▸ **DATASET**:
****************
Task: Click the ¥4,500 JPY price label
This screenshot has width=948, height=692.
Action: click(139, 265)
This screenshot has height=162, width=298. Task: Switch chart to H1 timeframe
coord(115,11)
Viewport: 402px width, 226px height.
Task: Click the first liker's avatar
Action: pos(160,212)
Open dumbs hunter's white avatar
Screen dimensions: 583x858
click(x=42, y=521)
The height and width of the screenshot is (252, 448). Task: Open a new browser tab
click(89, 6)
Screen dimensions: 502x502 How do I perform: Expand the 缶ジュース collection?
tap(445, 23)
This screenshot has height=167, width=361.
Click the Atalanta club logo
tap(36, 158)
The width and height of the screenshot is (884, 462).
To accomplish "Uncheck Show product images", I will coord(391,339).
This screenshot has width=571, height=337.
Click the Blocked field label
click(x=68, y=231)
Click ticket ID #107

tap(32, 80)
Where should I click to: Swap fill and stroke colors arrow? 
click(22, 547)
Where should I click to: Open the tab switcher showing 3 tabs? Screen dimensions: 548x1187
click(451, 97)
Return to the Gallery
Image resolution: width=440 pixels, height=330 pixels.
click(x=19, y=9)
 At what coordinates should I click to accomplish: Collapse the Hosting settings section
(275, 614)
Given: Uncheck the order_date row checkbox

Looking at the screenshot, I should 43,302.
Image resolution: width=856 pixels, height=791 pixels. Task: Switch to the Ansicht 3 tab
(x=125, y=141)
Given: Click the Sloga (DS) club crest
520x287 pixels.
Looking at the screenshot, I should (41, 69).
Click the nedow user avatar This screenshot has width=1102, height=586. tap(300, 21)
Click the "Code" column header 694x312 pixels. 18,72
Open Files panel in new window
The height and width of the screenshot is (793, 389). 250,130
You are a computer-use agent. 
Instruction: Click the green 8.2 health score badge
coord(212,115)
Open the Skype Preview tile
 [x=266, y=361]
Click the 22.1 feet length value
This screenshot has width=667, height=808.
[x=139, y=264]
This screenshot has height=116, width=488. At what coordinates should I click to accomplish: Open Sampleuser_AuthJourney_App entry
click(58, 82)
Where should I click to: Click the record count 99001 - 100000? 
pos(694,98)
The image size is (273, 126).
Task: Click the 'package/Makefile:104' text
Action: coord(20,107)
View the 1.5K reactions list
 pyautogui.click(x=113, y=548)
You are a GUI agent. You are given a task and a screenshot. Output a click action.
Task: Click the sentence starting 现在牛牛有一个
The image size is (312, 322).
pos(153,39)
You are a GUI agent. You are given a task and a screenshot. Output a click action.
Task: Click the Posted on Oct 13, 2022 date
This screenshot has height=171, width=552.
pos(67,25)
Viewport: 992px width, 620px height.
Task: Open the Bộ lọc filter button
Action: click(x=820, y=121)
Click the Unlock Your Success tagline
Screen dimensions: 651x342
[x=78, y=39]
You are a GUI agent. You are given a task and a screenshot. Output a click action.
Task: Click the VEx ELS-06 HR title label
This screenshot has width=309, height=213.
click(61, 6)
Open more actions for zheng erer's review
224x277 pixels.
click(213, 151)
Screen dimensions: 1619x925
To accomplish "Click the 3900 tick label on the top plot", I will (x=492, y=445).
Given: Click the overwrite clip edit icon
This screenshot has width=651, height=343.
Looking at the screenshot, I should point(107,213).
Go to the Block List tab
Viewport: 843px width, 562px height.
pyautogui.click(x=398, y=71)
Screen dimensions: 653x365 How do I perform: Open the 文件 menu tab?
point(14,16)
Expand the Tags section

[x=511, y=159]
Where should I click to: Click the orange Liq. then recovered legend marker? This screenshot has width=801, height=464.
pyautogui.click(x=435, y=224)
****************
Lines in the data that hold "will" must be located and copied.

To accomplish "Uncheck Show product images", I will coord(391,339).
To accomplish "Click the 3900 tick label on the top plot", I will (x=492, y=445).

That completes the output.